Vitamin B12 requirements are exceedingly small; an adequate allowance is only a few µg per kg of feed. The vitamin B12 requirements of various species depend upon the levels of several other nutrients in the diet. Excess protein increases the need for vitamin B12 as does performance level. The vitamin B12 requirement seems to depend on the levels of choline, methionine and folic acid in the diet; vitamin B12 is also interrelated with ascorbic acid metabolism (Scott et al., 1982). The requirements for both vitamin B12 and folic acid are reduced when the diet contains an abundance of compounds that can supply methyl groups (Dyer et al., 1949). Sewell et al. (1952) showed that vitamin B12 has a sparing effect on the methionine needs of the pig. A reciprocal relationship occurs between vitamin B12 and pantothenic acid in chick nutrition, with pantothenic acid having a sparing effect on the vitamin B12 requirement. Dietary ingredients may also affect the requirement, as wheat bran has been shown to reduce availability of vitamin B12 in humans (Lewis et al., 1986).

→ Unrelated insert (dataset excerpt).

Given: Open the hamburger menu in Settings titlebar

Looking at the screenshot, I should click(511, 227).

Dietary need depends on intestinal synthesis and tissue reserves at birth. Intestinal synthesis probably explains frequent failures to produce a vitamin B12 deficiency in pigs and rats on diets designed to be vitamin B12 free. The deficiency can be readily produced in rats, however, when coprophagy is prevented completely (Barnes and Fiala, 1958). The dog's inclination toward coprophagy will supply part of the vitamin B12 requirement. Both dogs and cats likely also obtain some vitamin B12 by direct absorption of the vitamin produced by bacterial synthesis in the intestine. However, the amount from this source is not reliable. Some intestinal microorganisms reportedly may compete with the intrinsic factor for vitamin B12, thus preventing absorption of the vitamin in sufficient quantities (Giannella et al., 1971; 1972). In the dog, hookworm infections can also increase vitamin B12 requirements (Corbin and Kronfeld, 1972).

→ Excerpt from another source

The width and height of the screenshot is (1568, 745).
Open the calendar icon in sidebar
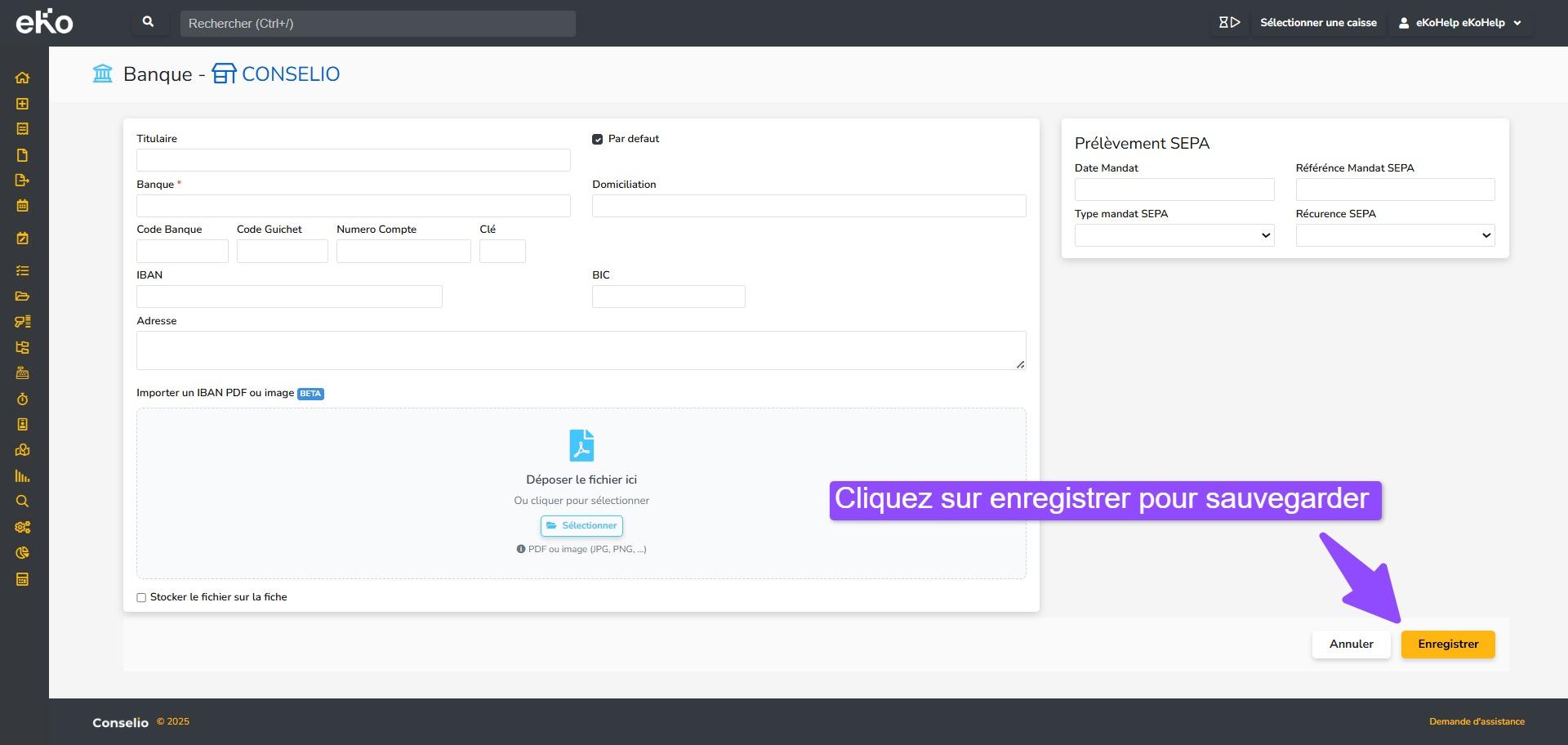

Genetic factors have been shown to increase the vitamin B12 requirements of both dogs and cats. Fyfe et al. (1989; 1991a) recently described a family of dogs with the clinical, genetic and laboratory features of selective intestinal vitamin B12 malabsorption seen in humans. The malabsorption was caused by inefficient brush-border expression of intrinsic factor-vitamin B12 receptor due to a mutation of this complex and its retention (Fyfe et al., 1991b). Vitamin B12 deficiency associated with methylmalonic acidemia has been demonstrated in cats (Vaden et al., 1992). Apparently this defect in vitamin B12 absorption is the result of an inborn error of metabolism.
Research has shown that vitamin B12 is needed by dogs and cats but a quantitative requirement has not been determined in detail. The stated requirements are based on some research conducted in dogs and cats, and on data from other animals.